Sunday was a quiet day in Paris. The morning was rather gray – it rained hard early in the morning. Again it has become my habit to wake up much earlier than Len, and I read quietly in the living area while he dozed.
The clouds were still low and gray when he woke up, but we headed out anyway, and visited L’Orangerie museum, near the Tuileries and the Louvre.
I haven’t mentioned the Tuileries or the Louvre in this blog, I guess – we went through the both during our last visit to Paris a few years ago. The Louvre was at one time the royal palace of the French kings – think Louis XIV, a.k.a. The Sun King. He loved the best of the best in life, and the beauty of the building and all the wonderful art he collected and that had since been collected inside the Louvre reflects that. I saw the Mona Lisa in the Louvre, for example, and much more.
And what can I say about the Tuileries? It was the royal garden of Louis XIV, and bien sur, it is large and filled to the brim with roses, fountains, trees, shrubberies and topiary. The French love their gardens to hold an abundance of fragrance and color, a cacophony of beauty that is envisioned, planned achieved and maintained, like a piece of fine art or sculpture. They come to this place often, to sit quietly on one of the park benches and read a book, or talk to a companion, or just to be with nature in the middle of the city. In the midst of Paris, here is this marvellous garden that reflects the French aesthetic mirrored in any Renoir, any da Vinci.
The Orangerie was also very worthwhile. It contains many Renoir, Gauguin, Van Gogh. When we walked into the first room, I caught my breath: Each of the large, white walls of the room displayed a wall-size iteration of Monet’s water lilies. You may know that Monet had a home in Giverney, in the French countryside, and there, he tried to understand the subtle nuances of light and color as it changed natural scenes on his estate from season to season, and from time of day to time of day. So, he painted a number of versions of a large bale of hay, for instance – and I saw several of these in an exhibit that went through Houston about 10 years ago.

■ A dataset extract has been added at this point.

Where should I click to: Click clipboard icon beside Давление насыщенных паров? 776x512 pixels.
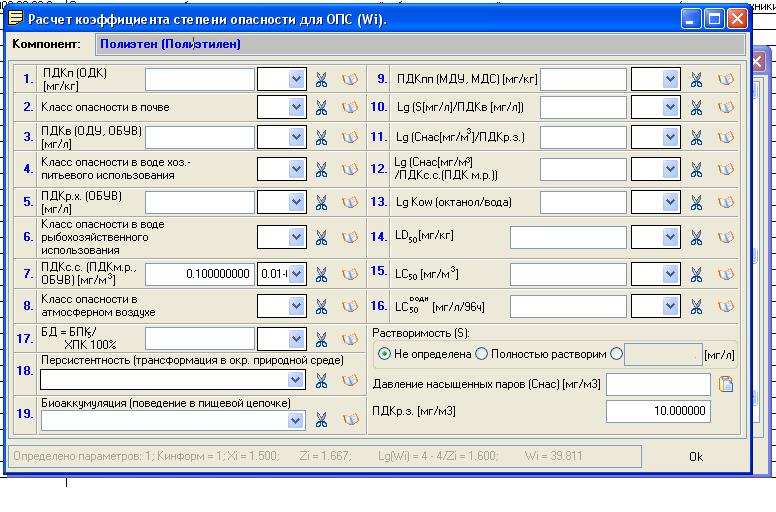pos(726,384)
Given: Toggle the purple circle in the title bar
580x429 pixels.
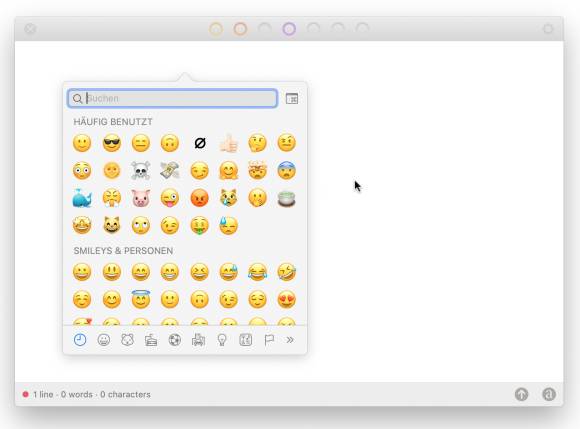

Each beautiful – pale in snow in the winter, warm and golden in late summer sunshine.
But Monet’s waterlilies really became internationally famous – placid, elegant, and sometimes mysterious. And here were four, wall-sized paintings of the lilies, surrounding and engulfing me. I have seen the lilies when the pond is a rich shade of sapphire, catching the waning rays of a July afternoon and reflecting the green branches of trees overhead in its depth. And I have seen the lilies floating in water that is more like a mirror, a silvery gray and absolutely still, as if they are floating in time, during that brief space of dawn after the darkness of night and before the full sun of day. An amazing moment.
Early Monday morning we packed up our bags, pulled them out to the Taxi queue on the street, and headed back to de Gaulle airport, where we caught a flight to Marseille in southern France. There, we picked up our rental, silver BMW (with automatic transmission!), and headed off to the next phase of our adventure – Provence.